Musk is right that it’s a scam, although he hadn’t been a vocal critic until recently. Tesla was dropped even though its “ESG score” was stable, because its sector peers improved theirs. S&P explained that it’s not enough to be “taking fuel-powered cars off the road.”

Tesla drivers are passionate owners, but many overlook that 61% of US electricity generation is from fossil fuels, including coal (22%). It varies by state, but buyers of electric vehicles in Kentucky, West Virginia and Wyoming where coal dominates electricity production (69%, 88% and 80% respectively) are generating more harmful emissions than if they bought a conventional car.

Tesla was the biggest company to be dropped, but others included Berkshire Hathaway and Johnson and Johnson. Wells Fargo was dropped for being non-compliant with the United Nations Global Compact, which says it’s “the world’s largest corporate sustainability initiative”.

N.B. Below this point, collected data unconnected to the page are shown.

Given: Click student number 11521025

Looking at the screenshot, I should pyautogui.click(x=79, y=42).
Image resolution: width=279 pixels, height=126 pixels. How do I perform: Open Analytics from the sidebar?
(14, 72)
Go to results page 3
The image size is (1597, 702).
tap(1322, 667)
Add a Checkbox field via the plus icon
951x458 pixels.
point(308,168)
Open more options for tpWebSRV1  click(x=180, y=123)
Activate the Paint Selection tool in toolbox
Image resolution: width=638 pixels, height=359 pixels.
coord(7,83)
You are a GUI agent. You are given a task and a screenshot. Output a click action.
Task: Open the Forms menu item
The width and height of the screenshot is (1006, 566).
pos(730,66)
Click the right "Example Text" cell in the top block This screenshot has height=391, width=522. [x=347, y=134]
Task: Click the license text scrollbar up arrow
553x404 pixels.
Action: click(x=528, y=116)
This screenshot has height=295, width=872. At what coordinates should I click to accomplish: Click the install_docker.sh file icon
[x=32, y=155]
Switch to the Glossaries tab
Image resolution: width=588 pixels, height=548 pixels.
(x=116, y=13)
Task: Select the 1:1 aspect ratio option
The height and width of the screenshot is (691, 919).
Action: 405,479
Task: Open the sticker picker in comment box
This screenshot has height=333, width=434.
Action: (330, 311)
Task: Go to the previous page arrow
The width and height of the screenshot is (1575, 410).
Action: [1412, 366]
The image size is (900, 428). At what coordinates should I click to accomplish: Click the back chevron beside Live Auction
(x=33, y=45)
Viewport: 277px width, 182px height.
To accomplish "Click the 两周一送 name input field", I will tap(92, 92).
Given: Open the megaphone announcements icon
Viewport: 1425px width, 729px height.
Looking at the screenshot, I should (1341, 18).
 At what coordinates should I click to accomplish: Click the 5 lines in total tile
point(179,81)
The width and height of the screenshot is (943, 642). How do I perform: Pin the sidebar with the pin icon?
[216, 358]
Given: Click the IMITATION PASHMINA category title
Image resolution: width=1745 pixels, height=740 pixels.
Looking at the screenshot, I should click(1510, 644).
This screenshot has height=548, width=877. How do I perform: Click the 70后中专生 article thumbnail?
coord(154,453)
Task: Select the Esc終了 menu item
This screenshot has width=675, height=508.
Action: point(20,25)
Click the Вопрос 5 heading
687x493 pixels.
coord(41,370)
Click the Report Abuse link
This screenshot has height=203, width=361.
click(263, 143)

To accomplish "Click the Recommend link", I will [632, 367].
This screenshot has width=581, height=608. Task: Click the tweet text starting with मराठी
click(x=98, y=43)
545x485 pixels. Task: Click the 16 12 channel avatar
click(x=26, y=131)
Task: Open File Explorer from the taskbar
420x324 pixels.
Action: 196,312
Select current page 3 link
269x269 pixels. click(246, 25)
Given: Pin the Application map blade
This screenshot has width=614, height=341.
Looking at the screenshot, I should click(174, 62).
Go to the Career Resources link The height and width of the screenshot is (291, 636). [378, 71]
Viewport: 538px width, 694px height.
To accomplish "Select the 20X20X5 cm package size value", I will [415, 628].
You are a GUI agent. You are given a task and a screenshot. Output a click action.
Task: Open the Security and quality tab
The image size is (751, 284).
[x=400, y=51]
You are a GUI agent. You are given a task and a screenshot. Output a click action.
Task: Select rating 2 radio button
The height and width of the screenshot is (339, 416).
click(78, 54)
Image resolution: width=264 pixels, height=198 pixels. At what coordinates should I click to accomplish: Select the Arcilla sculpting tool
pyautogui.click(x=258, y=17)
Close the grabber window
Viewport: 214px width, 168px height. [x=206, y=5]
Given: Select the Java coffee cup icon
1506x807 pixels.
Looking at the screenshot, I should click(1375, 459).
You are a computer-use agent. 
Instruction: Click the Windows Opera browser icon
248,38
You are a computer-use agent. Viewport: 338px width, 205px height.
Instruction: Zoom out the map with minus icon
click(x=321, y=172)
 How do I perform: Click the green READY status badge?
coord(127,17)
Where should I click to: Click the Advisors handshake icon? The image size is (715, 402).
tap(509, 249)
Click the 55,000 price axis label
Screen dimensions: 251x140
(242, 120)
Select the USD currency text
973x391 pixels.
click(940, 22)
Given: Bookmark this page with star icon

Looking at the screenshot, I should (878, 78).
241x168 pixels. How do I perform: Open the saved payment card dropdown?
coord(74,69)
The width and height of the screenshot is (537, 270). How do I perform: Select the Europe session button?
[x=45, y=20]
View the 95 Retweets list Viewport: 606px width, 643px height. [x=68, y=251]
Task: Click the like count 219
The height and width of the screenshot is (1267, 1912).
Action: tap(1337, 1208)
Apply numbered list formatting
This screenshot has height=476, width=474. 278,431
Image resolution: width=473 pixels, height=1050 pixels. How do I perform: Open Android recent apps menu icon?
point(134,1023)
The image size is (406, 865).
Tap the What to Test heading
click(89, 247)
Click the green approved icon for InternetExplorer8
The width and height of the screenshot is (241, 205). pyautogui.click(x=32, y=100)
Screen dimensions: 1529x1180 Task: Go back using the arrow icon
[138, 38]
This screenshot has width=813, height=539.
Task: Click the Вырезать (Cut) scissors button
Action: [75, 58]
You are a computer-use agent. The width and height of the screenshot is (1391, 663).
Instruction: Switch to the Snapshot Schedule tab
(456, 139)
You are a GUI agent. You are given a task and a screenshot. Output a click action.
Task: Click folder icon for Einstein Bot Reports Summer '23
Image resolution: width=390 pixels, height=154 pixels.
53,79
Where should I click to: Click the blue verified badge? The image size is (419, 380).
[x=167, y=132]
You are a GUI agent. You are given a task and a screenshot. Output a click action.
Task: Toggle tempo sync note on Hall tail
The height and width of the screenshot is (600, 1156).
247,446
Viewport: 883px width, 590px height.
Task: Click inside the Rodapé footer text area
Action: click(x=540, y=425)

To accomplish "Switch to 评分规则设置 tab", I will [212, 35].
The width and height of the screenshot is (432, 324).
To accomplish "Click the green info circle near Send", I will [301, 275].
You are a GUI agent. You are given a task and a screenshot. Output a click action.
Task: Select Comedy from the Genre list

HSBC’s head of responsible investing, Stuart Kirk, may have given his swansong by accusing policymakers of overstating the financial risks of climate change. In a delightfully incongruous presentation at the FT’s Moral Money Europe Conference, he said, “there was always some nut job telling me about the end of the world.” His message was a rejection of the orthodoxy which often lapses into hyperbolic predictions that life as we know it is in its final decade.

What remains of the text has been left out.